Bacteria can be engineered to effectively deliver therapeutics in specific tissues, including tumours. Two articles have now described different approaches to improve the design and efficacy of engineered therapeutic bacteria in cancer. Tal Danino and colleagues have designed a tunable system to reduce the toxicity of immunogenic bacteria, whereas Claudia Gravekamp and colleagues have designed bacteria that can deliver immunogenic antigens to the tumour, making it more susceptible to host immune attack. Both approaches were efficient in inhibiting tumour growth in mouse models of cancer.
Credit: N.Smith/Springer Nature Limited
Which bacterial strain is selected to develop a therapeutic platform depends, among other factors, on the safety profile. “To reduce toxicity due to immunogenicity, many groups have genetically attenuated bacteria or coated them with surface molecules”, explains Danino, “but these approaches can reduce the efficacy and functions of the bacteria.”
In their paper, Danino and colleagues describe an approach to balance immunogenicity and efficacy. They have designed a synthetic gene circuit that expresses a polysaccharide coating (CAP, a surface polymer that protects bacteria from opsonization and phagocytosis) to encapsulate Escherichia coli Nissle 1917 (EcN) — a strain with a safe clinical profile — for initial delivery. Over time, expression of the coating can be switched off, reducing immune escape and thereby retaining safety by increasing bacteria clearance.
EcN has a complex CAP with polymers encoded by different genes. First, the authors generated a library of knocked-down strains to identify key CAP genes capable of altering response to antibacterial factors encountered during therapeutic delivery. They identified kfiC as the optimal candidate in regulating bacterial protection. They then engineered a tunable CAP (iCAP) by cloning kfiC under the control of the lac promoter, which can be induced by the galactopyranoside, IPTG. In vitro, addition of IPTG increased expression of CAP and bacterial survival by reducing phagocytosis.
Next, to enhance efficacy, the authors engineered EcN iCAP to express theta toxin, which has shown antitumour effects in previous studies. In syngeneic colorectal and spontaneous breast cancer models, a single administration of EcN iCAP induced with IPTG resulted in increased tumour growth inhibition compared with a single injection of EcN.
The authors also tested the ability of EcN iCAP to reach distant lesions in three models of colorectal and breast cancer. EcN iCAP increased the frequency of distal site colonization when the mice were fed IPTG. “Activating such a behaviour in situ would be difficult to do with other attenuation or coating strategies,” says Tetsuhiro Harimoto, first author of the study.

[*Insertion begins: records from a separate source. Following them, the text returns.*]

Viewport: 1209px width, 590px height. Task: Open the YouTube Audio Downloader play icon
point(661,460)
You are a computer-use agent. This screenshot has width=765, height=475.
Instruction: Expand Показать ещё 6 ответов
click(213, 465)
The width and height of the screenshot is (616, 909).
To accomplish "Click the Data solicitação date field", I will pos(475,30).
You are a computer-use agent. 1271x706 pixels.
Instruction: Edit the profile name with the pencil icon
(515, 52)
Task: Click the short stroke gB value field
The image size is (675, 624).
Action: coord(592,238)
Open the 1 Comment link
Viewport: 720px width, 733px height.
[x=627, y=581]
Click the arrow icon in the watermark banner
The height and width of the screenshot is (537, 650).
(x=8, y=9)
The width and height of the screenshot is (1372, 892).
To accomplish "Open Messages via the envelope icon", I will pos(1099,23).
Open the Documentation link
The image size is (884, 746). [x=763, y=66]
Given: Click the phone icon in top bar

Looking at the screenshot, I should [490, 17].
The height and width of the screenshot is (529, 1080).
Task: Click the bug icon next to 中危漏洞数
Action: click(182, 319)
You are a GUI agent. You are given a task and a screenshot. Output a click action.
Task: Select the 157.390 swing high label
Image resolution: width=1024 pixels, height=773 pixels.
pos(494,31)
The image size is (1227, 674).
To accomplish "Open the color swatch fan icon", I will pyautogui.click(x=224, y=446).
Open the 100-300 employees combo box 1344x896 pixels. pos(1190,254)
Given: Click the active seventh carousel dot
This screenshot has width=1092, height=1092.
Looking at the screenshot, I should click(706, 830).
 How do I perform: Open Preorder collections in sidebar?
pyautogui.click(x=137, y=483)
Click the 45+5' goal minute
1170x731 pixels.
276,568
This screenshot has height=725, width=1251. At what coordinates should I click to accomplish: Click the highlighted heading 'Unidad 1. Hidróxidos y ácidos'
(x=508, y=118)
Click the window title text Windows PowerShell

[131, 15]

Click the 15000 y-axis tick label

Once EcN iCAP reached distant lesions, induction of the theta toxin resulted in tumour inhibition.
Danino is hopeful the results will translate to patients: “Humans are known to be ~250-fold more sensitive to bacterial endotoxins and thus encapsulation may have a higher impact in clinical settings than in our studies”. He is also optimistic about the possibilities of the system, as there are many types of capsular polysaccharides, which provides opportunities for a similar approach in other bacteria types.
In their study, Gravekamp and collaborators have used attenuated bacterium Listeria monocytogenes to deliver tetanus toxoid (TT) into tumour cells in mouse models of pancreatic ductal adenocarcinoma (PDAC), a notoriously poorly immunogenic and difficult to treat cancer. Listeria attract and infect myeloid-derived suppressor cells (MDSCs), which then migrate into the tumour site, where the infection can spread from the MDSCs into tumour cells. Because most people are vaccinated against tetanus, expression of TT on tumour cells can reactivate pre-existing TT-specific memory T cells that migrate to the tumour site and eliminate infected cells.
First, the authors vaccinated KPC mice — a mouse model of PDAC — with the human tetanus vaccine before tumour development. Once the tumour was established, they treated the vaccinated mice with Listeria-TT in combination with gemcitabine, a standard treatment for PDAC. Tumours from mice treated with the combination were much more immunogenic than tumours treated with Listeria-TT or gemcitabine alone, with a higher presence of cytotoxic T cells, activation of interferon pathways and upregulation of MHC and chemokines. The treatment reduced tumour size by 80%, the number of metastases by 87%, and increased survival by 40%.
Gravekamp and colleagues are already preparing the first clinical trial in patients with PDAC and are planning on exploring the approach with other cancer types. She is also looking forward to exploring how this approach can avoid the problems of immunosenescence: “Age-related reduction in naïve T cells is an underrecognized field, particularly in cancer immunotherapy,” she explains. “We believe that our approach of reactivating memory T cells generated during childhood overcomes the need for naïve T cells at older age.”